The story is all about Walter Black (Mel Gibson), the mentally ill CEO of a toy company. His tyrannical ways have nearly run the company into the ground—but then again, a clinically depressed person might just not be the best person to head up a toy company. These things have also caused a rift with his family. In fact, his wife Meredith (Foster) has shown him the door. Ah, but fate—thanks to skillful writing—intervenes when there’s not room enough in the trunk of his car for a case of booze. Chucking some of his worldly goods into a dumpster to make room, he comes across a beaver hand-puppet, which, just like Walter, has been discarded. So he rescues it. (Yes, it’s all very touching and poetic.)
After getting thoroughly soused in his hotel room while watching re-runs of Kung Fu, Walter makes an unintentionally funny suicide bid that doesn’t work. So he tries another that fails when the beaver puppet appears so speak to him, which startles him into a tumble that finds him knocked cold by the TV set. Upon awakening, the beaver—who speaks in a sort of Cockney accent—gives him a talking to. Well, sir, it turns out that the beaver can function for Walter, and he starts to pull his life together with this “prescription hand-puppet.” That’s fine up to a point. His older son, Porter (Anton Yelchin), remains unimpressed and continues his daddy-issues practice of banging his head against the wall of his bedroom (a wall that obviously was built in defiance of building codes). Then again, Meredith’s tolerance for dealing with the beaver is not limitless, especially when the Beaver starts to—dum dum dum—take over Walter. This is where the melodrama kicks in.

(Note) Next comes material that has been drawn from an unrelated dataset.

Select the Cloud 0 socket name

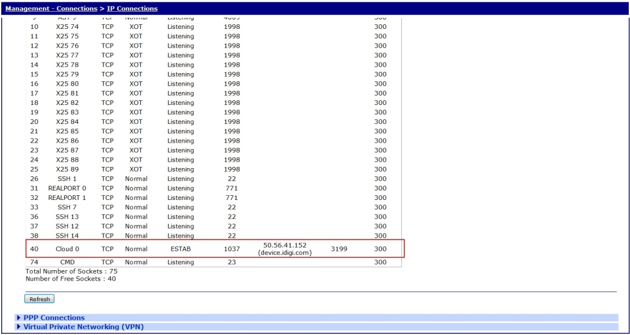(x=67, y=249)
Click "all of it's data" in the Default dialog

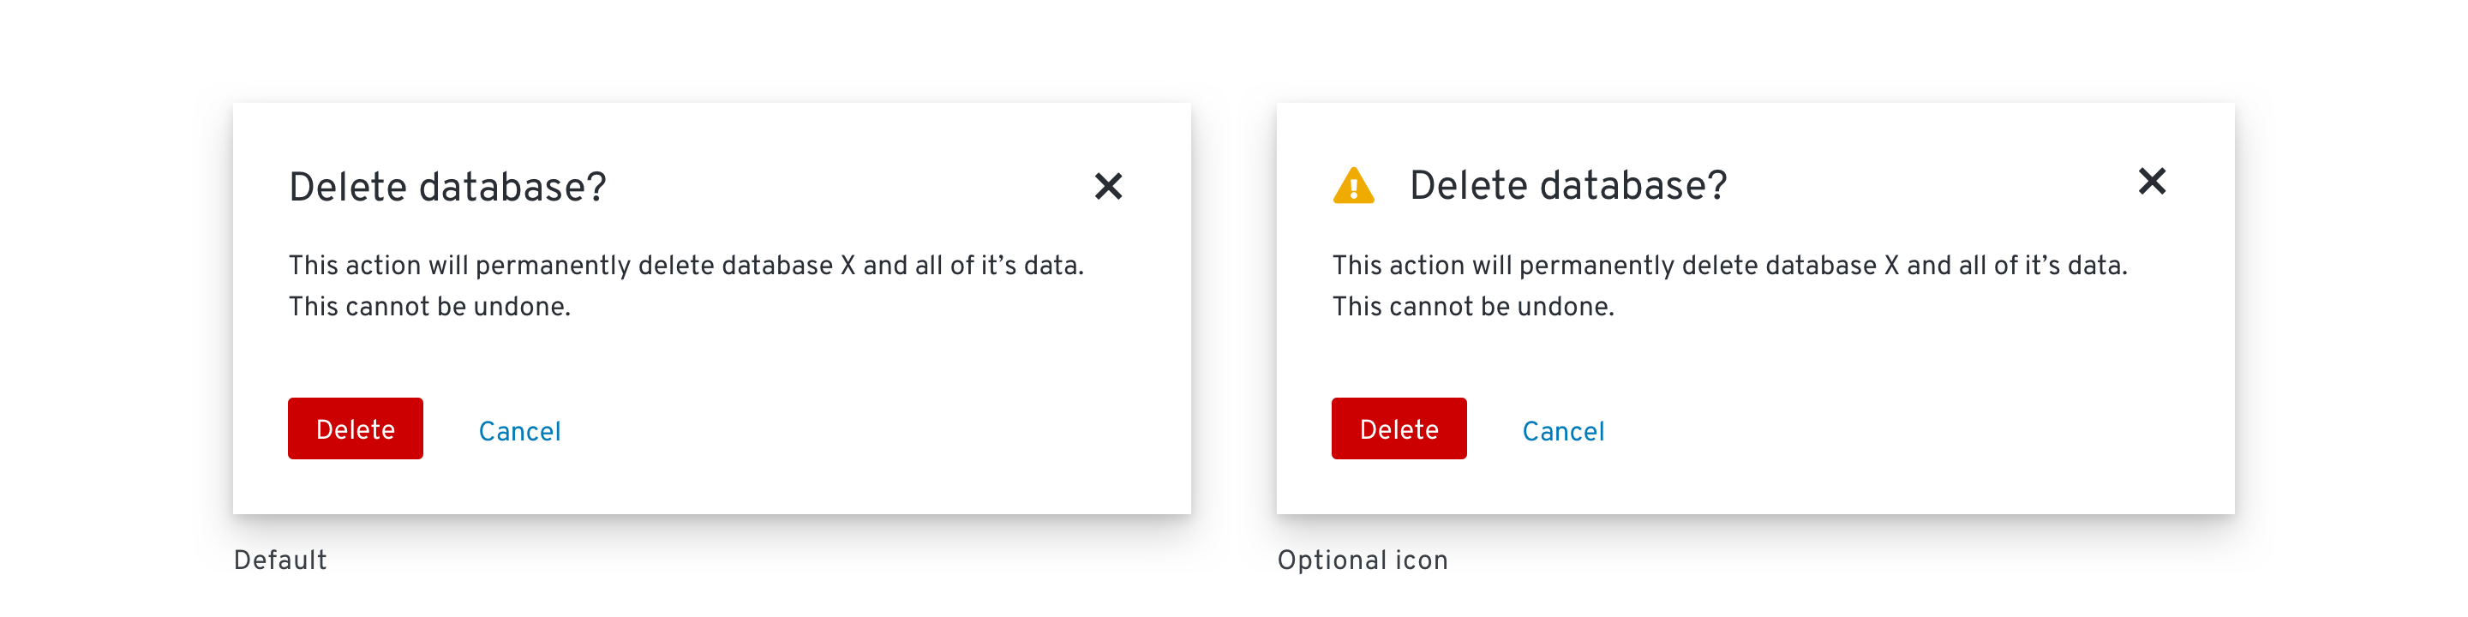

OK, skip to the next paragraph if you don’t want to know just how off-the-rails this thing goes. I can’t decide if I think Ms. Foster and screenwriter Kyle Killen have spent too much time watching Bruce Robinson’s How to Get Ahead in Advertising (1989) or one of those maniacal killer ventriloquist’s dummy moves—like the Michael Redgrave segment in Dead of Night (1945)—where the dummy starts controlling its owner. The CEO aspect, the fact that the beaver sounds a lot like Richard E. Grant’s talking boil, and Mel Gibson’s spirited slugfest with his own left hand suggest the former. But when he builds a nice little coffin for the offending rodent and then heads for the power saw—no, I am not making this up—we’re definitely in horror movie land. Unfortunately, the film treats its big moment in a tasteful offscreen manner. This did not keep me from having to try to stifle a laugh in case the one other person in the theater was taking this seriously.
The rest of the film plays out with all the tasteful sincerity of the TV movie that, at heart, this is. In its favor, most of the acting is solid. The problem is that it’s all at the service of a pretty silly concept that’s kept going by sackful of predictable genre cliches. Probably the best performances in the film would be from Anton Yelchin and Jennifer Lawrence, but they’re so swamped in a witless swamp of daddy issues and dead-brother issues—respectively—that their efforts are largely in vain. Frankly, it all sounds more interesting than it is. Rated PG-13 for mature thematic material, some disturbing content, sexuality and language including a drug reference.